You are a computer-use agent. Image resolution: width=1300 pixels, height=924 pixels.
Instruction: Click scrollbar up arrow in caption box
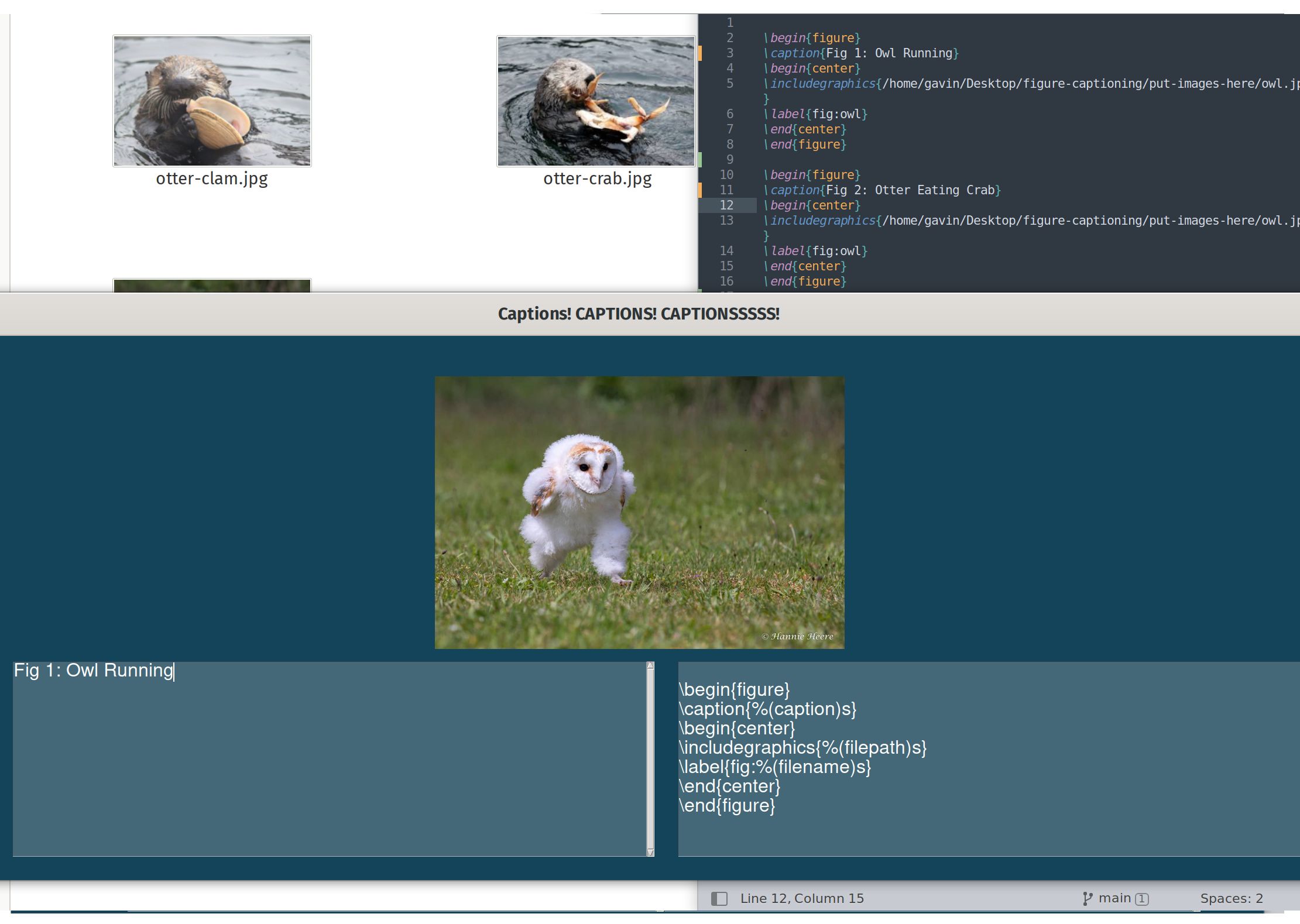coord(650,666)
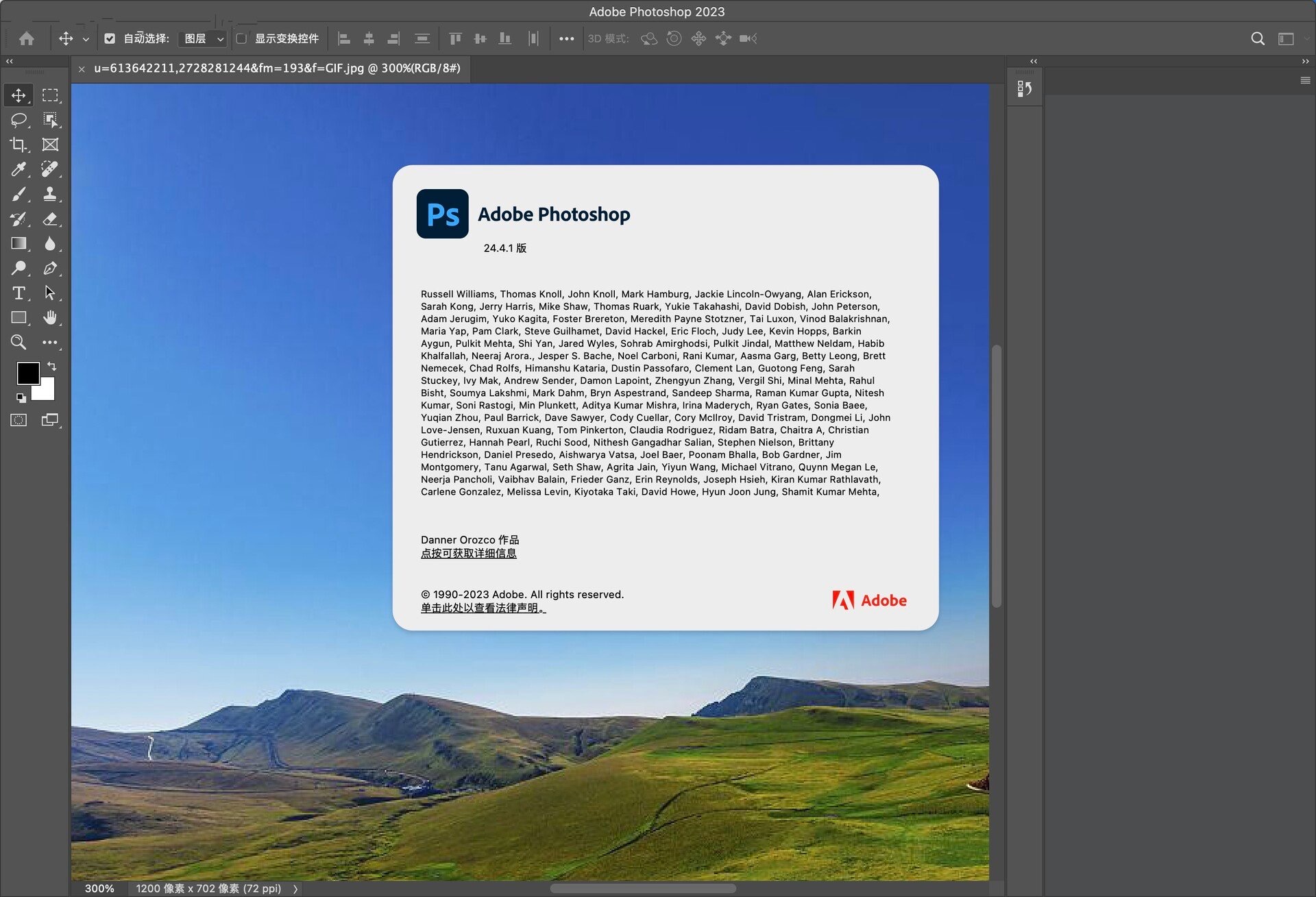Toggle Quick Mask mode icon
Viewport: 1316px width, 897px height.
[19, 420]
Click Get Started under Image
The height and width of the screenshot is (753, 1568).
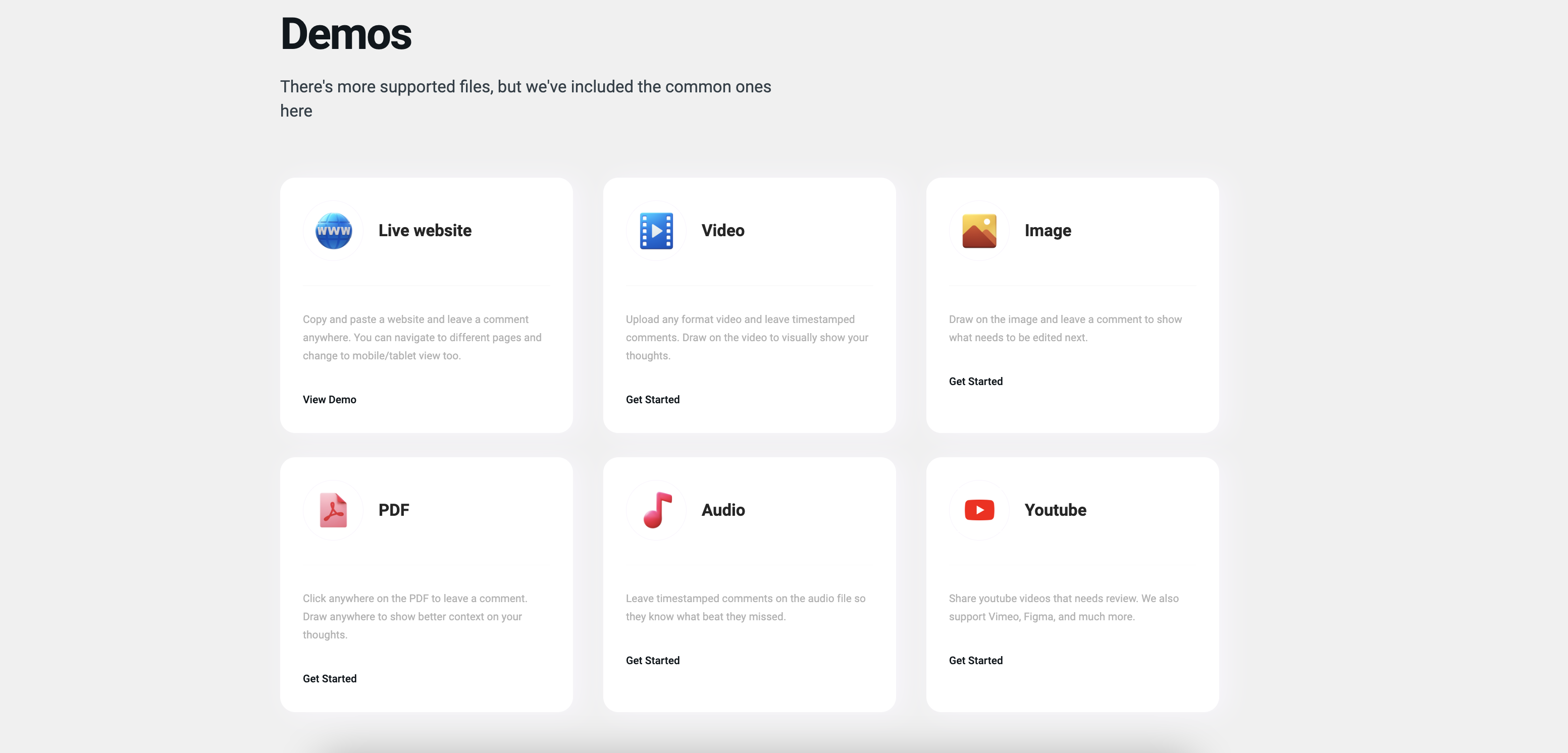pos(975,381)
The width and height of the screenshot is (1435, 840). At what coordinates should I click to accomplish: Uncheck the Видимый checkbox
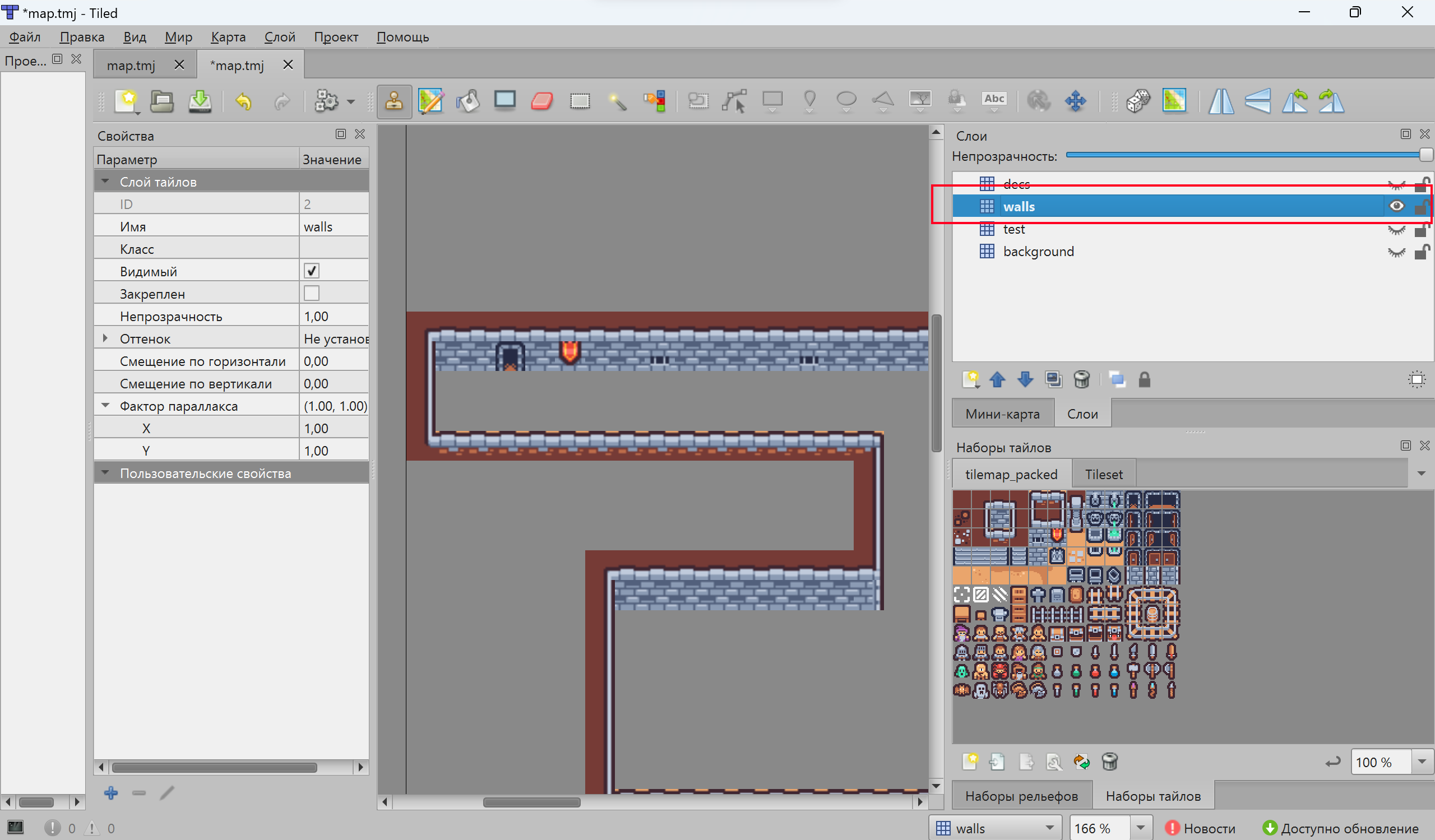[312, 271]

___

§ WORK REQUIRED: Return the preceding entries verbatim, with the pictures excluded.

§ WRITTEN REPLY:
You are a computer-use agent. Image resolution: width=1300 pixels, height=924 pixels.
Instruction: Click scrollbar up arrow in caption box
coord(650,666)
Toggle Quick Mask mode icon
Viewport: 1316px width, 897px height.
[19, 420]
Click Get Started under Image
The height and width of the screenshot is (753, 1568).
pos(975,381)
The width and height of the screenshot is (1435, 840). At what coordinates should I click to accomplish: Uncheck the Видимый checkbox
[312, 271]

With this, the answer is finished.